RIP jon hassell.
is the winter of 1937-38 and freya stark is lost in the middle ages.
(horsemouth has been dipping freya stark's the coast of incense aided by the page headings. 'what has chiefly remained with me from that winter, apart from the beauty of the valley - pictures that lie deep in my mind, is the intimacy with a world so strange and remote: it amounts almost to an annihilation of time, for the then scarcely visited smaller valleys of the Hadhramaut seemed to be separates by centuries rather than space from the life of Europe: I thought constantly of some illuminated manuscripts, roughly painted with drapes sandalled figures and crowded backgrounds of towns, coming suddenly awake and living and moving beyond its frame: and the history of the middle and even the dark ages will never again be mere history to me, since I have lived in it and known what it has been...'
the book she will write about this will be called a winter in arabia, (,which horsemouth will attempt to find online and read, hoping that it will be like carlo levi's christ stopped at eboli.
but soon, as she puts it, the background to our lives will come alive and war will begin.'while tragedy collected... visible to all'.
the other impression she received are now far more familiar to us.
'the other impression that remained was far less agreeable, for it was the feeling of being haunted by sickness, a pervasive, intangible presence in everything one ate, or touched, or did. my companions, who did not share my pleasure in the medieval aspect of life, felt this even more than I did: the succumbed one after the other, and so did I, and we were hardly ever all well together... the winter passed like a balzac novel, its events unrolling slowly in an atmosphere of dramatic squalor far more intense than their apparent smallness seemed to warrant.'
horsemouth likes this section and will type in more when he gets the chance.

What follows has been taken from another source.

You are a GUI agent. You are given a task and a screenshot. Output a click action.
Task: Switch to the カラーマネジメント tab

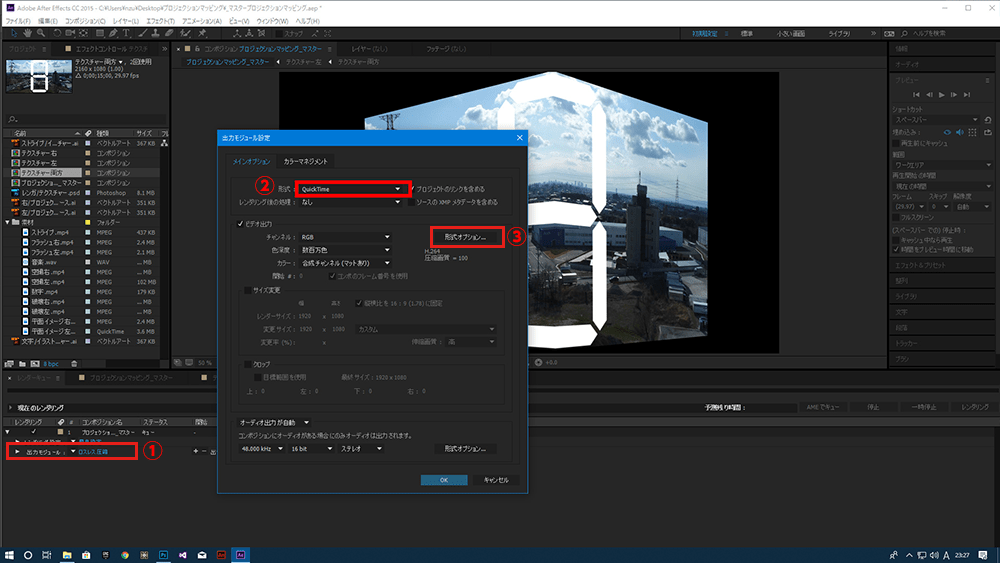pos(306,161)
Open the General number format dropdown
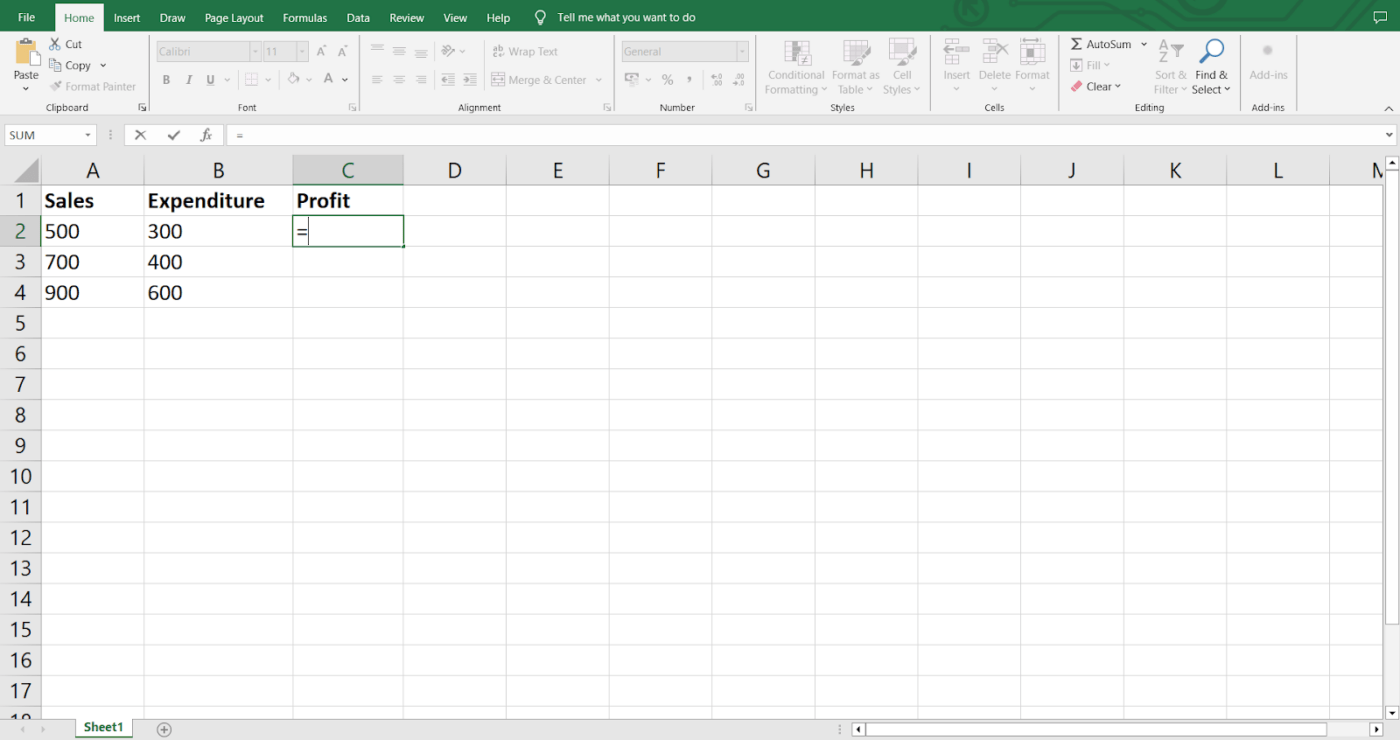 click(x=742, y=51)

yesterday. a walk on the common and then later a walk with his mother down by the abbey, by the village hall (playground freshly tarmacked), and along up the river. (and the they had to walk back).
today a rainy and grey morning (but everything is very green and is growing apace). we are still at midsummer (though it is difficult to believe) and firmly in the bright half of the year.
the freya stark was horsemouth's last reading of the evening (while he listened to his mixcloud mix of five months ago). earlier he had been reading harry de quetteville's piece in the torygraph.
harrry (de quetteville is an old Brittany name) has noticed that there are rather a lot of pesky europeans still in the UK and that they are applying for residency. there are rather more of them than the government thought, not the 4 million of home office estimate but more like 6 million. good (says horsemouth) who as you know likes foreigners. the article is uneasy in tone between celebration and torygraph panic.